If the Republicans win the Senate on Tuesday, the power shift will affect the nation's on-going H-1B visa debate.
The program's strongest critic, Sen. Charles Grassley (R-Iowa), would become the chairman of the Senate Judiciary Committee, putting him in a powerful position to shape legislation. But Grassley's power isn't absolute and he faces powerful foes. In Congress, divisions among Republicans over the H-1B visa run deep.
One: Republicans will still be fighting among themselves over H-1B policy
As the chairman of the Judiciary Committee, Grassley will head a committee that controls immigration legislation in the Senate, dictating what bills are taken up, when and in what form they take. That's real power.
Grassley believes that H-1B visas are being used to replace U.S. workers and reduce wages, and he has sought curbs.
On other side of the spectrum is Sen. Orrin Hatch (R-Utah), who heads the Senate Republican High-Tech Task Force. Hatch is completely committed to raising the H-1B visa cap and with the fewest number of restrictions possible.

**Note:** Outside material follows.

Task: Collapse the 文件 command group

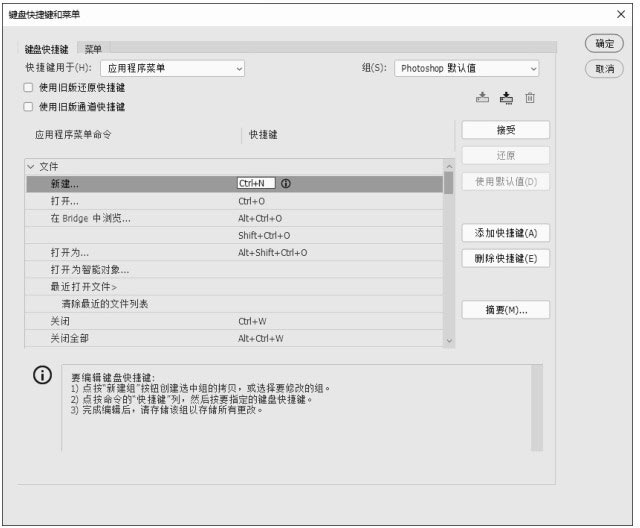Action: pyautogui.click(x=31, y=166)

Hatch is the Senate's primary advocate for the IT industry; just last month, he said, "Our high-skilled worker shortage has become a crisis," and pointed to strong demand for H-1B visas. There were 172,500 petitions for the 85,000 visas available this year. (That view ignores arguments that H-1B demand is not an indication of labor demand.)
Hatch also has real power to assemble votes. Here's an example: When the Judiciary Committee last year was taking up the bipartisan immigration bill, Hatch introduced a series of amendments supported by the high-tech industry to modify it.
The Senate immigration bill included a provision requiring employers to first offer a job to an "equally qualified" U.S. worker before taking on a foreign worker. Hatch threatened to scuttle Republican support for the immigration bill unless the equally qualified provision was removed.
U.S. Sen. Chuck Schumer (D-N.Y.), who spearheaded the immigration bill fight on the Judiciary Committee, allowed the Hatch amendments to go through -- and the Senate passed a comprehensive bill. But the House of Representatives never took up the measure.
Will Grassley, as chairman, be in a stronger position to fend off the tech industry and fight Hatch? Grassley called the comprehensive bill a "stinky onion." He might be tougher than Schumer.
Two: H-1B support or opposition doesn't follow Tea Party lines
Something to keep in mind about the Republicans is that they can be very weird about the H-1B visa.
Former U.S. Rep. Eric Cantor (R-Va.), at the time the U.S. House majority leader and an H-1B supporter, lost a primary challenge in June to David Brat, a professor at Randolph-Macon College with a Ph.D. in economics. Brat, identified with the Tea Party, has called the H-1B visa "high-skilled cheap labor."